▶ [Compito da svolgere A]: Copia dall'articolo sul pellegrinaggio ad Atene il tratto che inizia con le parole "Il pellegrinaggio da" e si chiude con "espresso aspettative identiche.".
▶ [Compito da svolgere B]: Nell'articolo sul pellegrinaggio ad Atene, quale politico non andrà ad Atene ma ha espresso aspettative identiche?
▶ [Compito da svolgere C]: Riprendi l'articolo sul pellegrinaggio ad Atene e proseguilo dopo l'ultima frase riportata.

▶ [Brano fornito]:
• • • • •
Il pellegrinaggio populista verso Atene

Dal giornale
Beppe Grillo arriva all'assemblea degli azionisti Eni, Roma, 13 maggio 2015.  ANSA/ETTORE FERRARI

Le alleanze inusuali a sostegno di Tsipras e del No al referendum greco

Il pellegrinaggio da Roma ad Atene per il prossimo fine settimana, annunciato con argomenti simili da esponenti politici di orientamento molto diverso, ripropone un tratto peculiare assunto dal conflitto politico per effetto della crisi economica in cui buona parte dei paesi europei si dibattono ormai con poche interruzioni dalla fine degli anni novanta. Grillo ci andrà osannando Tsipras perché “Sta dando l’ultima parola al popolo greco!” contro la “creditocrazia” che terrebbe in ostaggio i Paesi più deboli concedendo prestiti che si sa già non potranno essere restituiti … per poterli poi comprare a prezzi di saldo. Ci andranno, con la stessa speranza che vincano i No, politici che si collocano a sinistra del Pd. Renato Brunetta non ci andrà ma ha espresso aspettative identiche.
• • • • •
▶ [Contenuto del dataset]:
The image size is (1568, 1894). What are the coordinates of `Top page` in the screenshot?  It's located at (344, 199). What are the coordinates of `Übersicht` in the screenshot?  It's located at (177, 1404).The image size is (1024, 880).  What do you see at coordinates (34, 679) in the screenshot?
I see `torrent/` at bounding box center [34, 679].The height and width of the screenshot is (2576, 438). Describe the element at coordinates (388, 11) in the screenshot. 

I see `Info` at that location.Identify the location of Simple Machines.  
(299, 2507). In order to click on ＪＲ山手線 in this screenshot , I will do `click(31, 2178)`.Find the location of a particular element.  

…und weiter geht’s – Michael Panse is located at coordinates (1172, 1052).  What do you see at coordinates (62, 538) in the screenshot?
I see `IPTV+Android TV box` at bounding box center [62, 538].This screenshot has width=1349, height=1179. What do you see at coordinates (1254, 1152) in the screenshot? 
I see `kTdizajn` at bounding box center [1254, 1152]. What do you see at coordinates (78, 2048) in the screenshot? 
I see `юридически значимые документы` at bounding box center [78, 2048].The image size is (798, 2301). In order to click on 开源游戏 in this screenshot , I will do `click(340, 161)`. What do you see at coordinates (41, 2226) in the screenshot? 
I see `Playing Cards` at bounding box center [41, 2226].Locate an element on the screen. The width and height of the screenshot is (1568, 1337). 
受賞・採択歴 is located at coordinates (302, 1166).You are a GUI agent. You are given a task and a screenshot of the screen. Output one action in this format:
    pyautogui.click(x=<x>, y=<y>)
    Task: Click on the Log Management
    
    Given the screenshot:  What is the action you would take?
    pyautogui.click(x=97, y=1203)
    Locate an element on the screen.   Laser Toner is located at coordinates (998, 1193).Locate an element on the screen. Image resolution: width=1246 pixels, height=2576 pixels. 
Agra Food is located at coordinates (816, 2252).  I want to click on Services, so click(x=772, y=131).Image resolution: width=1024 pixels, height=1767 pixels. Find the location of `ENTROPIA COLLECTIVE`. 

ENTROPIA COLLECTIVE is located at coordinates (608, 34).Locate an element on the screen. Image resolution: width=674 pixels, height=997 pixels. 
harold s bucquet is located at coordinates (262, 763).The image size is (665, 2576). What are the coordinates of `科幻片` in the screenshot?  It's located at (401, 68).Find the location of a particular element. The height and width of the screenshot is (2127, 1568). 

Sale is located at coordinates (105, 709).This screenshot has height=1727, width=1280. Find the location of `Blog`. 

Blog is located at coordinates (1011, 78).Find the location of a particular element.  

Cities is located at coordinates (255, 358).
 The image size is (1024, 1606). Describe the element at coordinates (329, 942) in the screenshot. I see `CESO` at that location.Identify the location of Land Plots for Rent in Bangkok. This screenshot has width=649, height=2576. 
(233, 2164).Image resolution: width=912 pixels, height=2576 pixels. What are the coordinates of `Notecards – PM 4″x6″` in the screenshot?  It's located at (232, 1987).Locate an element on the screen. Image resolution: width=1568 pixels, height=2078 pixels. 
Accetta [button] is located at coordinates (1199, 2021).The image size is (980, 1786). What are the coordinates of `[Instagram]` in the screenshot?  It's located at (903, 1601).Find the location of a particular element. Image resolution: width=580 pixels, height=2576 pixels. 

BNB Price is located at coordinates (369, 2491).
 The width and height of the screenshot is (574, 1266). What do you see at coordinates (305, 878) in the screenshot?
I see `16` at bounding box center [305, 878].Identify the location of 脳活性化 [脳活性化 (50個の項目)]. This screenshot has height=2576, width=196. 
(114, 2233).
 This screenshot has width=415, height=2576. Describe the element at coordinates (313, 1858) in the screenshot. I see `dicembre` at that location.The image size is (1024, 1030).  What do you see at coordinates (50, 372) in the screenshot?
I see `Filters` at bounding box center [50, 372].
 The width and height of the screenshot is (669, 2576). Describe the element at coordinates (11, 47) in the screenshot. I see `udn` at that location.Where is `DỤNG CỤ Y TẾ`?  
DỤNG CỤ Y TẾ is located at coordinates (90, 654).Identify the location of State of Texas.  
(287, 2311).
• • • • •
▶ [Risposta all'esercizio A]:
Il pellegrinaggio da Roma ad Atene per il prossimo fine settimana, annunciato con argomenti simili da esponenti politici di orientamento molto diverso, ripropone un tratto peculiare assunto dal conflitto politico per effetto della crisi economica in cui buona parte dei paesi europei si dibattono ormai con poche interruzioni dalla fine degli anni novanta. Grillo ci andrà osannando Tsipras perché “Sta dando l’ultima parola al popolo greco!” contro la “creditocrazia” che terrebbe in ostaggio i Paesi più deboli concedendo prestiti che si sa già non potranno essere restituiti … per poterli poi comprare a prezzi di saldo. Ci andranno, con la stessa speranza che vincano i No, politici che si collocano a sinistra del Pd. Renato Brunetta non ci andrà ma ha espresso aspettative identiche.

▶ [Risposta all'esercizio B]: Renato Brunetta.

▶ [Risposta all'esercizio C]:
Non è un caso. La multiforme galassia del populismo anti-Euro è cresciuta all’ombra della crisi con parole d’ordine simili. Prevalentemente a sinistra in Grecia con Syryza, prevalentemente a destra in Francia con Marine Le Pen, giocando soprattutto sulla “rivolta anti-casta” in Italia con Grillo. Ma in tanti casi dando vita a inusuali alleanze che mescolano residui da internazionalismo anticapitalista, nazionalismo identitario, pregiudizi anti-immigrati. Sempre alimentando facili teorie del complotto e soluzioni miracolose che viaggiano a velocità stratosferica sulla rete, attraverso i social network, prive di qualsiasi controllo sulla loro plausibilità.

Peccato che le soluzioni semplici per paesi indebitati che non crescono non esistano. Servono riforme impegnative. La soluzione di ultima istanza pensata da Tsipras consiste nel passare il cerino a un elettorato già stremato e confuso. Che potrebbe votare Sì al referendum, avendo già voltato le spalle e il cuore all’Europa. Oppure potrebbe votare No, sperando che si riapra la strada per un accordo. Di mezzo a queste contraddizioni ci dovrebbe stare l’azione politica, nel senso più alto, un esercizio responsabile del mandato a governare, che nel frattempo è andato in congedo.

Grillo andrà ad Atene sperando di vedere la Grecia fuori dall’Euro, come prima tappa verso l’uscita anche dell’Italia.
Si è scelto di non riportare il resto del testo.